Borneo Wildlife, Pygmy Elephant


© david meyer


The Borneo Elephant, also called the Borneo Pygmy Elephant, (Elephas maximus borneensis) is a subspecies of the Asian Elephant and found in north Borneo (east Sabah and extreme north Kalimantan). 

The origin of Borneo elephants was controversial. Two competing hypotheses argued that they are either indigenous, or were introduced, descending from elephants imported in the 16th–18th centuries. In 2003, mitochondrial DNA research has discovered that its ancestors separated from the mainland population during the Pleistocene, about 300,000 years ago. The Borneo elephant became isolated from other Asian elephant populations when land bridges that linked Borneo with the other Sunda Islands and the mainland disappeared after the Last Glacial Maximum, 18,000 years ago.
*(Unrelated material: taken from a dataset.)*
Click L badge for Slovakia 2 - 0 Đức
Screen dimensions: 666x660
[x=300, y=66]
Since the Borneo elephant became isolated it has become smaller with relatively larger ears, longer tails, and relatively straight tusks. It is smaller than all the other subspecies of the Asian elephant. The Borneo elephant is also remarkably tame and passive, one reason scientists had thought it was descended from a domestic collection.
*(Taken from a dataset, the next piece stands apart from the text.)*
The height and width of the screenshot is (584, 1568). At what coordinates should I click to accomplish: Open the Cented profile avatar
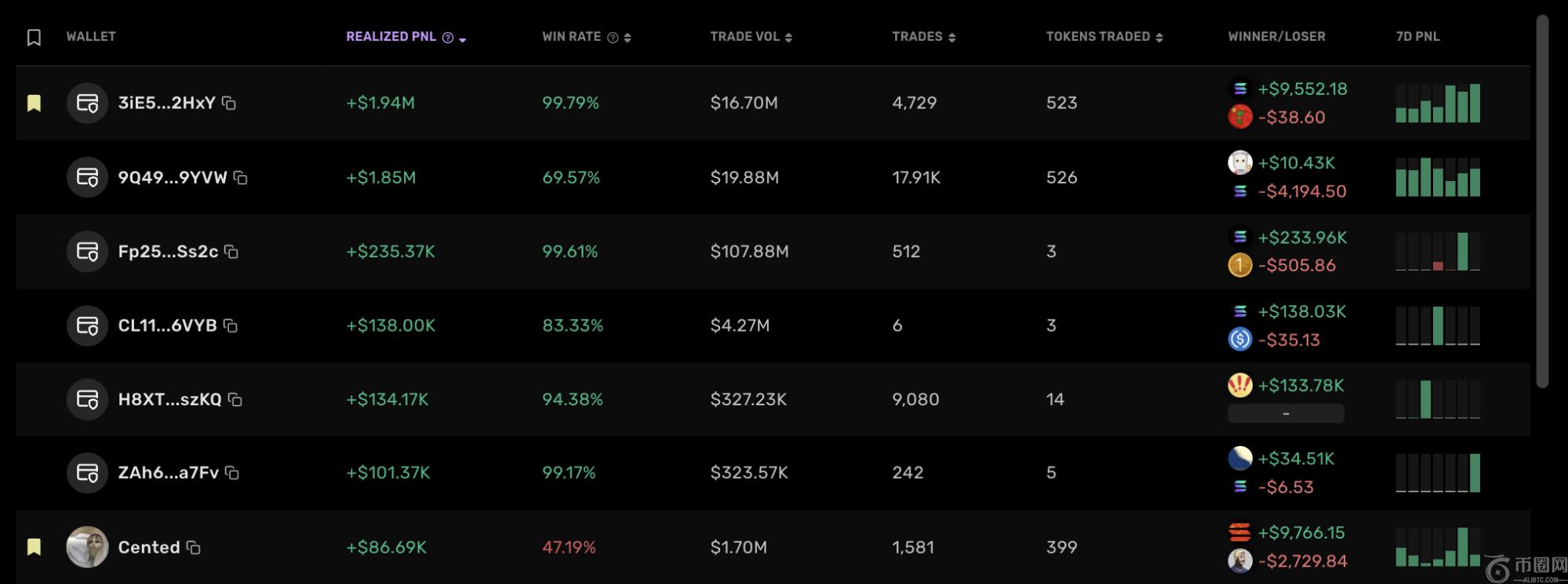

Wild Asian elephant populations are disappearing as expanding human development disrupts their migration routes, depletes their food sources, and destroys their habitat. Recognizing these elephants as native to Borneo makes their conservation a high priority and gives biologists important clues about how to manage them. In Aug 2007 it was reported that there are probably not more than 1,000 pygmy elephants left in Sabah, after a two year study by WWF.